The contract is the largest in the recent history of Warwick Mills, according to president and chief engineer Charlie Howland, who joined the company in 1991.
Howland led the company's shift from textile production to high-performance flexible composites for a range of industries, including military, public safety, industrial, aerospace and marine.
He predicted that Warwick, with 130 employees, would hire additional workers to meet the production demands, but he could not say how many or when.
"It will be uneven," he said. "It's an open-ended term and an open-ended quantity. So although it's a fantastic top number, it would take the Army many years to procure that much material."
The company is also building a biomass energy plant to increase its production capacity.
Warwick was among five companies bidding for the work in a process that took more than two years, with two rounds of testing by the military before the final award, Howland said.
The multi-thread products are designed to protect against bullets or shrapnel, as well as spike or knife attacks.
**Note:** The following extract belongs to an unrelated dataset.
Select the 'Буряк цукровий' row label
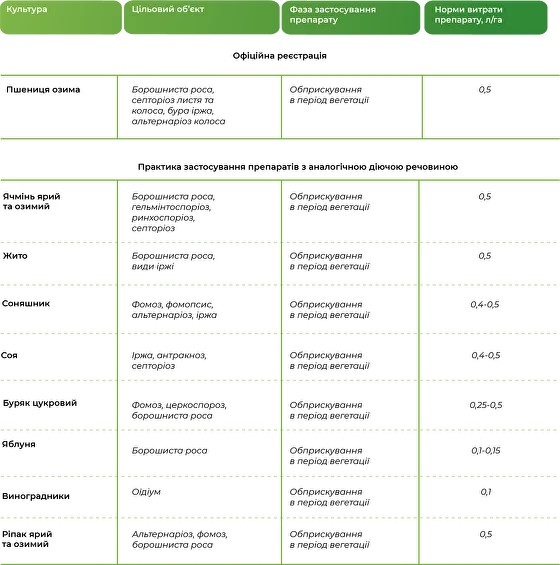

"That's something we've been working on for 20 years," Howland said. "Warwick has been investing in technology and products for doing this for a very long time and has been selling this technology internationally for years."
The new contract is a big breakthrough in the domestic market for the company, which has sold primarily in the European market for years.
Holland described the bidding process as fully competitive, but the ability of the Warwick material to protect against multiple threats made the difference. "Many of the competitors tried to do it, but they didn't have 20 years of experience," he said.
The company is working with the military on designs for female personnel, which should be completed in about nine months.
According to the company website, Warwick Mills, incorporated in 1888, is now the oldest operating textile mill in New Hampshire.